Goal of the exercise :: Word for word, copy the line that contains "The height and width of the screenshot is (364, 597)." and each line after it in the data below. Pictures stay out of the copy.

Input ::
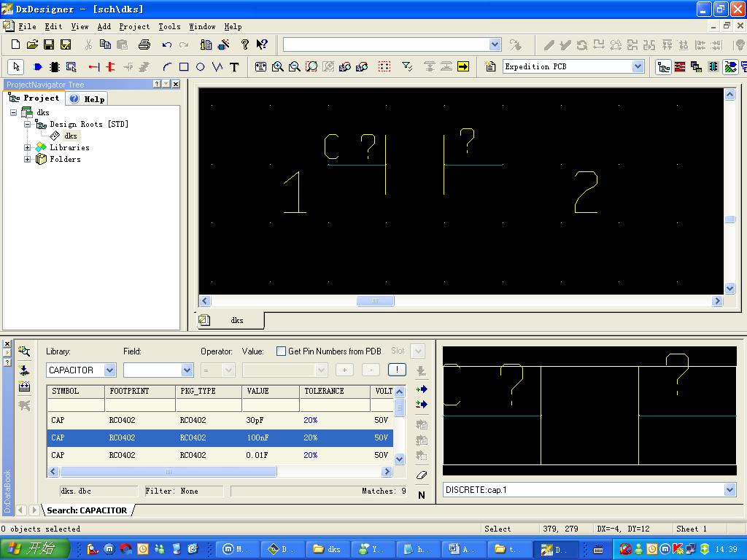Select the Text tool in drawing toolbar

click(x=234, y=67)
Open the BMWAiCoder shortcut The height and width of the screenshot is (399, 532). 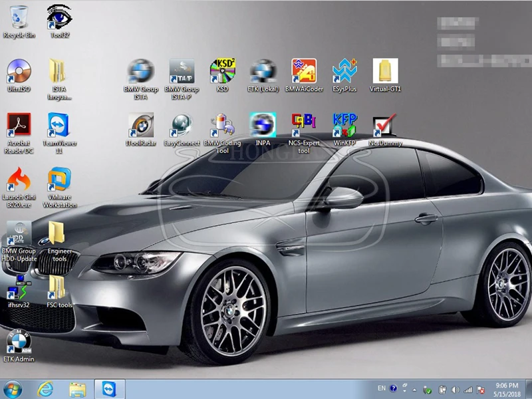304,75
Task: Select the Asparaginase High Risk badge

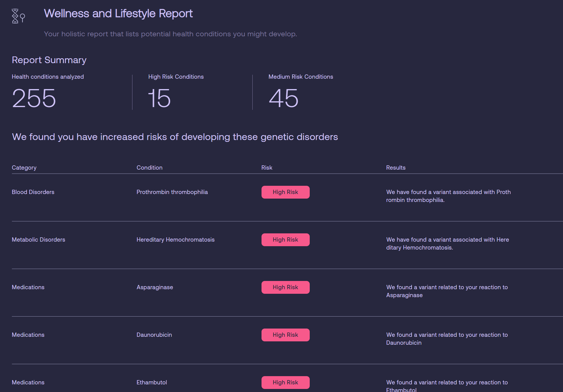Action: [285, 287]
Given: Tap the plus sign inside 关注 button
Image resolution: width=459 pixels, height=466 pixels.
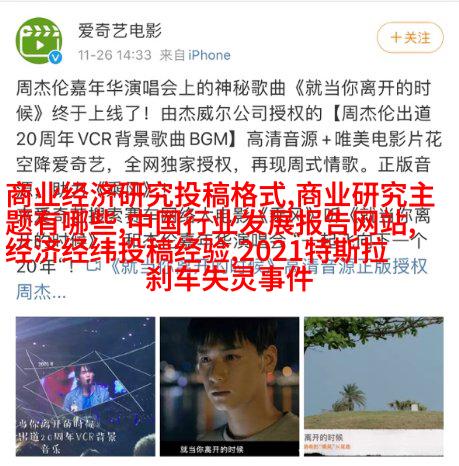Looking at the screenshot, I should coord(396,37).
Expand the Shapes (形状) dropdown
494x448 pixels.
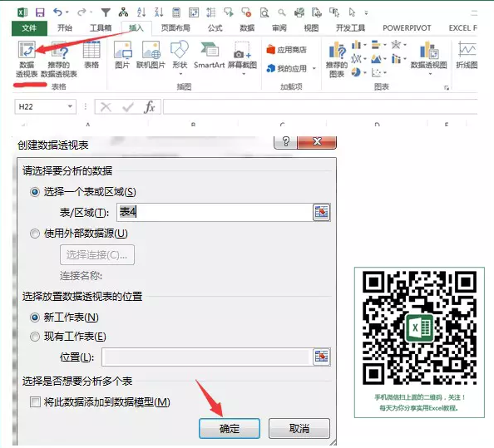tap(180, 74)
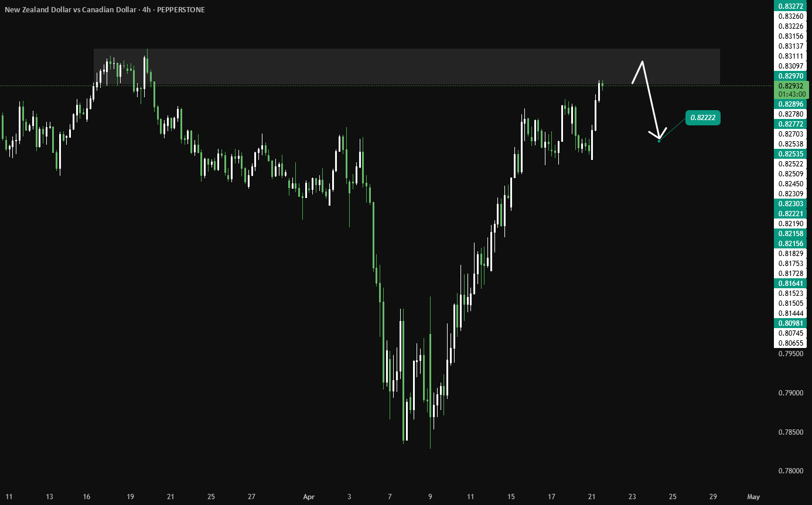Viewport: 812px width, 505px height.
Task: Click the 0.78000 price axis label
Action: tap(790, 471)
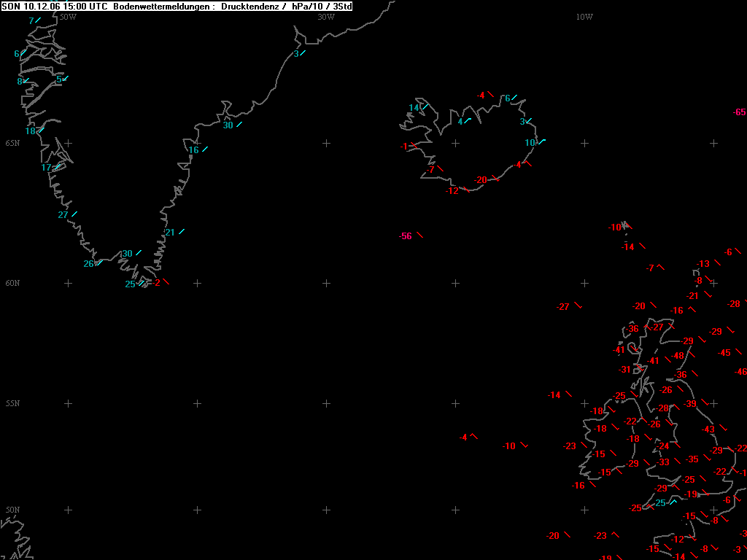Click the red -20 reading on Iceland's south coast

[x=481, y=180]
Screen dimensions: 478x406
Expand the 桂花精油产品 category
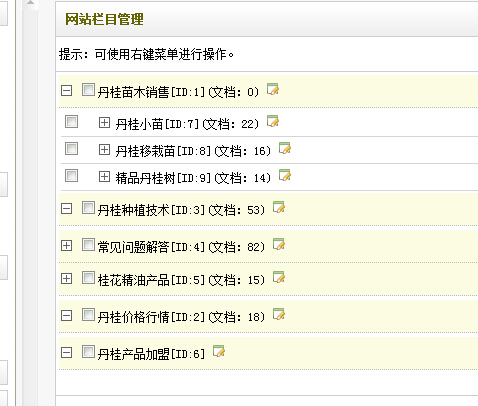(67, 279)
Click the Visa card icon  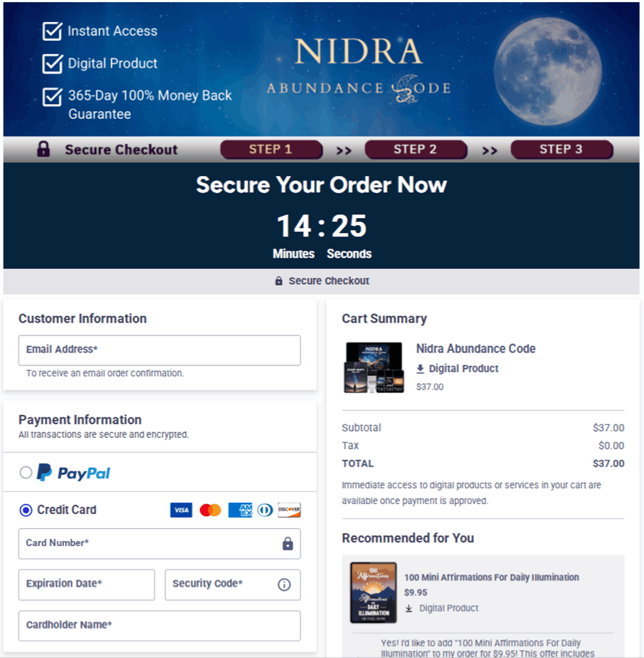pyautogui.click(x=181, y=510)
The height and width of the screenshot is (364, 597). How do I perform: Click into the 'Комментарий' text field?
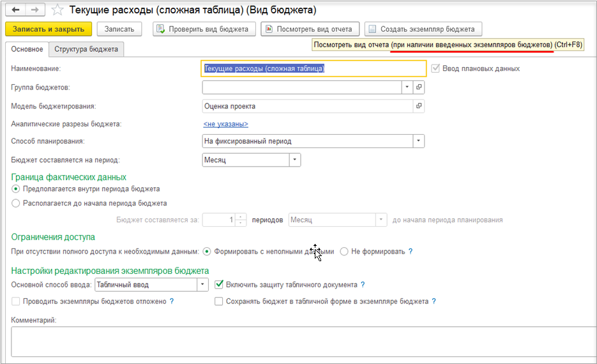click(x=300, y=341)
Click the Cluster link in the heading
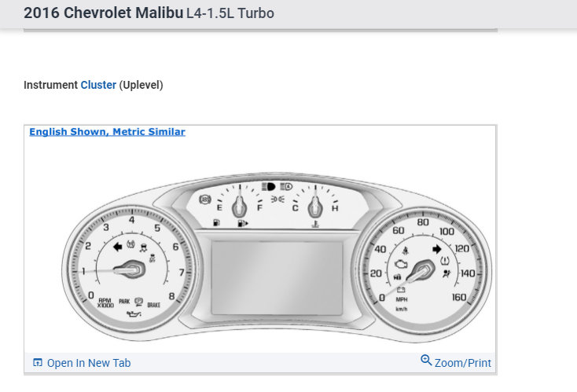 tap(98, 85)
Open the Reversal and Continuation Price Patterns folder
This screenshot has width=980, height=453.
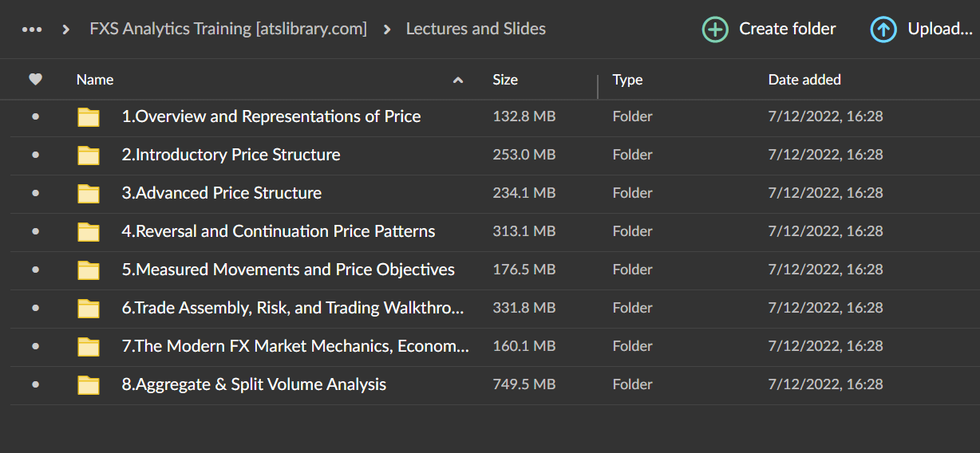click(x=279, y=231)
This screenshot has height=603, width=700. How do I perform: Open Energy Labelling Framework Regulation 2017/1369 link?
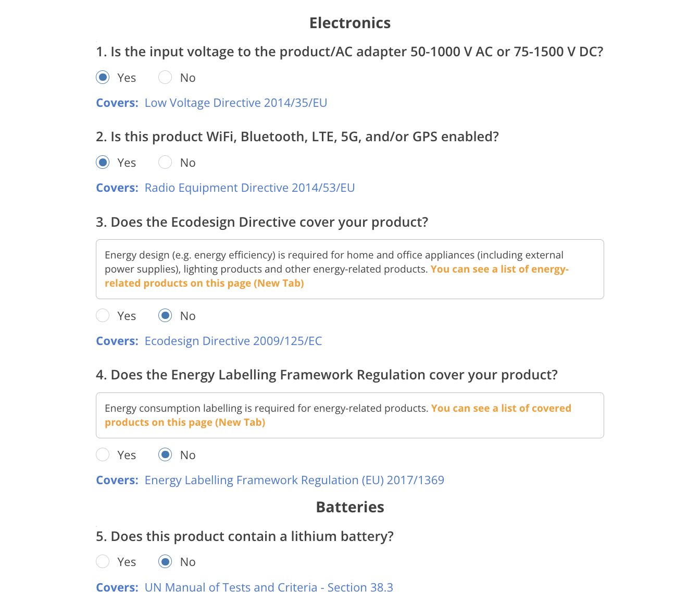tap(294, 481)
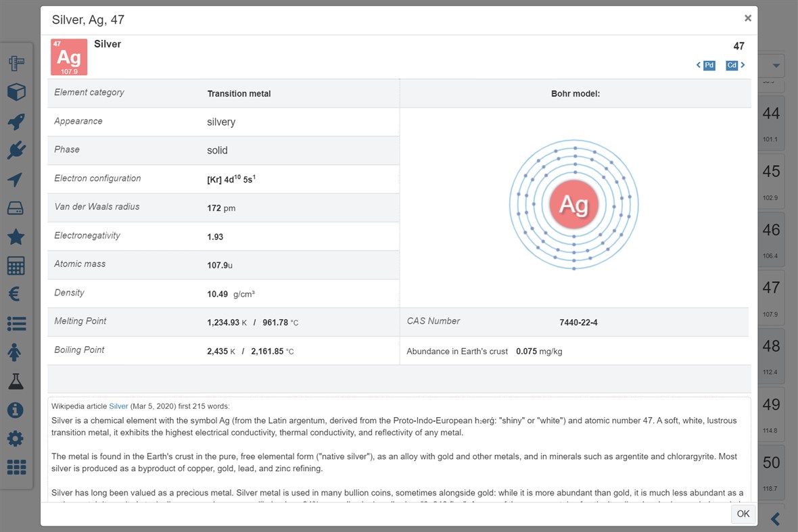Open the info icon in the sidebar
Image resolution: width=798 pixels, height=532 pixels.
tap(17, 410)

Task solution ::
The height and width of the screenshot is (364, 597). How do I perform: Click into the 'Комментарий' text field?
click(x=300, y=341)
Click the Cluster link in the heading
 tap(98, 85)
Open the Reversal and Continuation Price Patterns folder
This screenshot has width=980, height=453.
click(x=279, y=231)
This screenshot has height=603, width=700. How do I perform: Open Energy Labelling Framework Regulation 2017/1369 link?
tap(294, 481)
Open the info icon in the sidebar
Image resolution: width=798 pixels, height=532 pixels.
tap(17, 410)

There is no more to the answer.